Source excerpt:

NRQL Reliability Example

• Measure the residual duration of all events whose duration is greater than a 3 second threshold.
• Calculate an error budget for 2 nines of reliability (99) — the amount of budgeted time that events “can” take longer than 3 seconds.
• Calculate the user experience near the load balancer— use the Transaction event table.
• Monitor over a 7 day rolling window.
• Express the error budget burn, what has been spent, as a percentage.

SELECT 
  100 *     
  (filter(sum(duration - 3.0), WHERE (duration - 3.0) > 0))      
  /     
  (sum(duration) * (1 - 99/100)) as `Error Budget Burn %`   
FROM 
  Transaction    
SINCE 7 DAYS AGO 
WHERE appName = 'myApp'

NRQL Reliability Trend Example

This NRQL query is similar to the example above but shows how to visualize a latency SLO over time.

SELECT 
   100 *     
   (filter(sum(duration - 3.0), where (duration - 3.0) > 0 ))     
   /     
   (sum(duration) * 0.01 ) as `Burn Trend %`  
  ,99 as `SLO`  
  ,100 as `Max`  
FROM 
  Transaction  
SINCE 7 DAYS AGO TIMESERIES AUTO  
WHERE appName = 'myApp'

Photo by Andrik Langfield on Unsplash

Availability SLO

Reliability Formula

This reliability formula defines the number of events that “can” return 5xx HTTP responses.

/*
Count all 'valid' events multiplied by a reliability threshold {NINES} less the count off all 'invalid' events
Divided by 
All 'valid' events times multiplied by a reliability threshold {NINES}
*/
100 * 
(count(valid-events) * (1 - {NINES}/100)) - count(invalid-events))
/ 
count(valid-events) * (1 - {NINES}/100))

Your instructions:
Using the NRQL excerpt above, answer each question briefly:
(a) How long is the rolling window over which the error budget is monitored?
(b) Which event table is used to calculate the user experience near the load balancer?
(c) Under "Availability SLO," what does the reliability formula define?

Records:
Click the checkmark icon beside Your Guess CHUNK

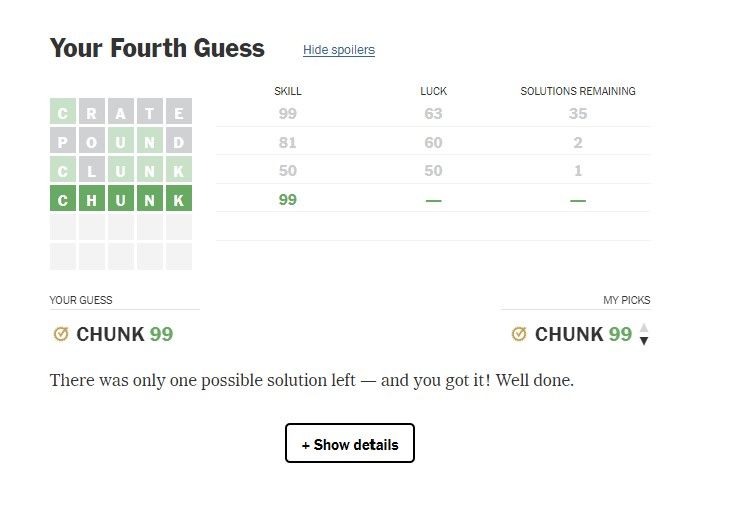(x=60, y=334)
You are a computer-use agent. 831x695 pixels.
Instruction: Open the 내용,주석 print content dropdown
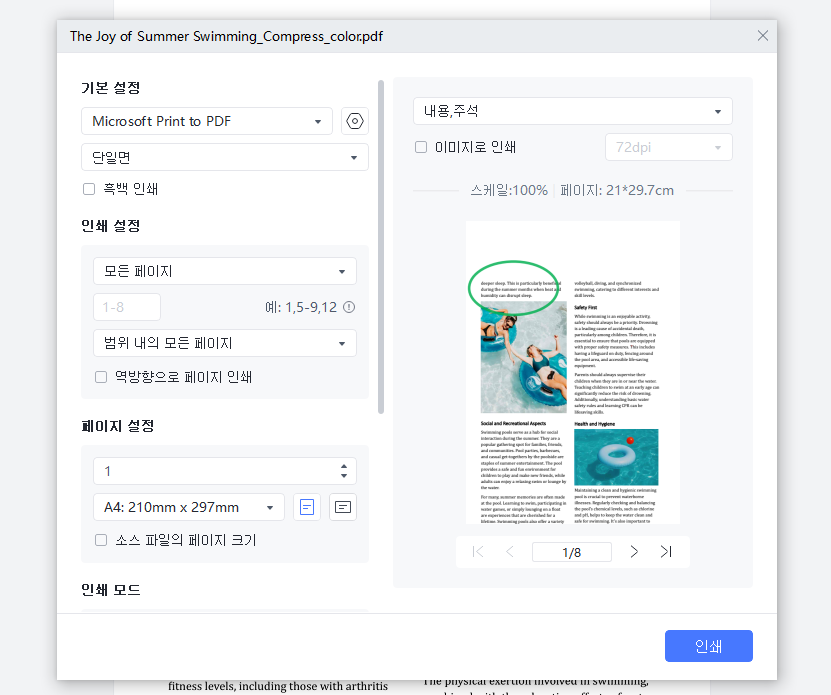click(572, 111)
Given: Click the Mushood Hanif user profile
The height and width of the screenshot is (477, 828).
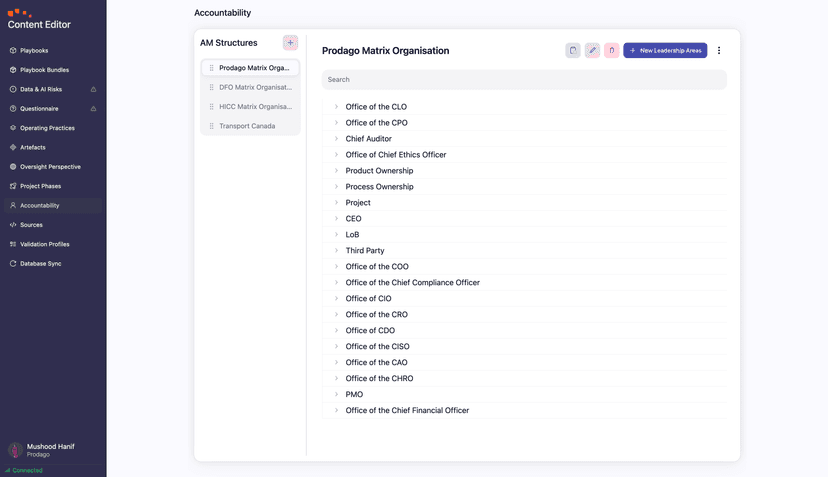Looking at the screenshot, I should 50,450.
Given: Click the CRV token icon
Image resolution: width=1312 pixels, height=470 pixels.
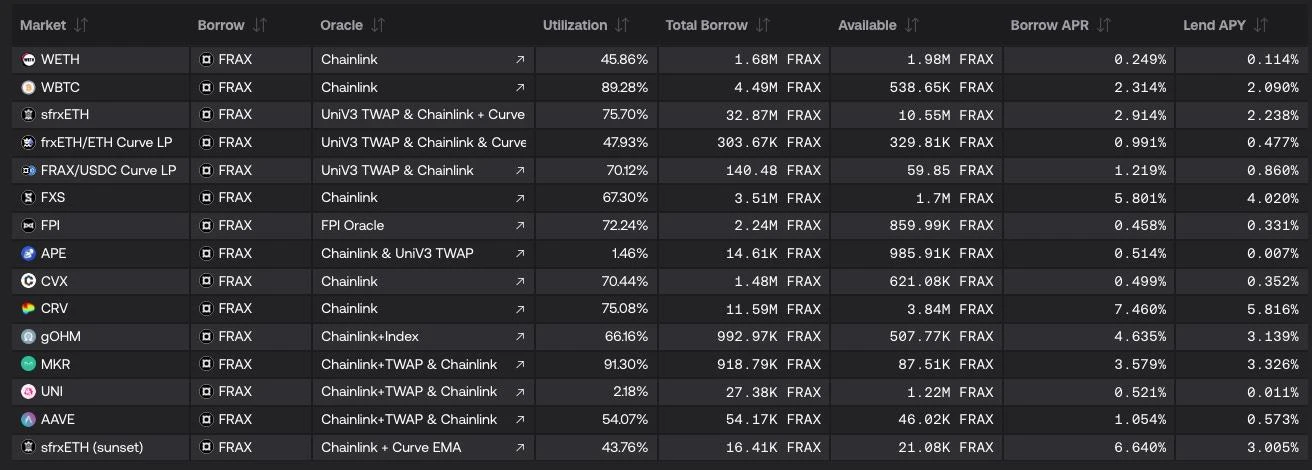Looking at the screenshot, I should (x=28, y=309).
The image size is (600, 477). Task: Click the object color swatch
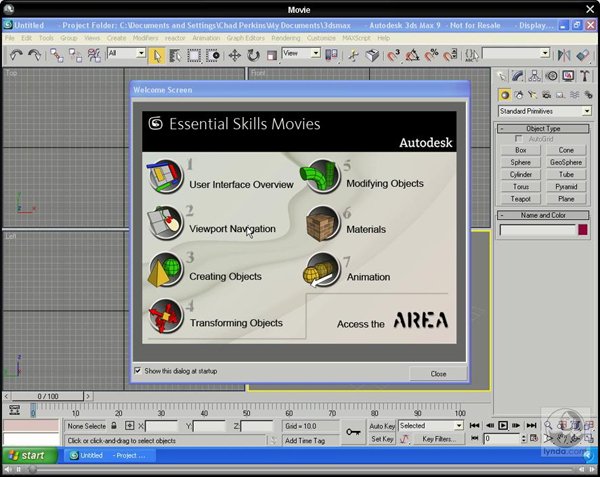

Exercise output:
(a) 7 days
(b) Transaction
(c) The number of events that "can" return 5xx HTTP responses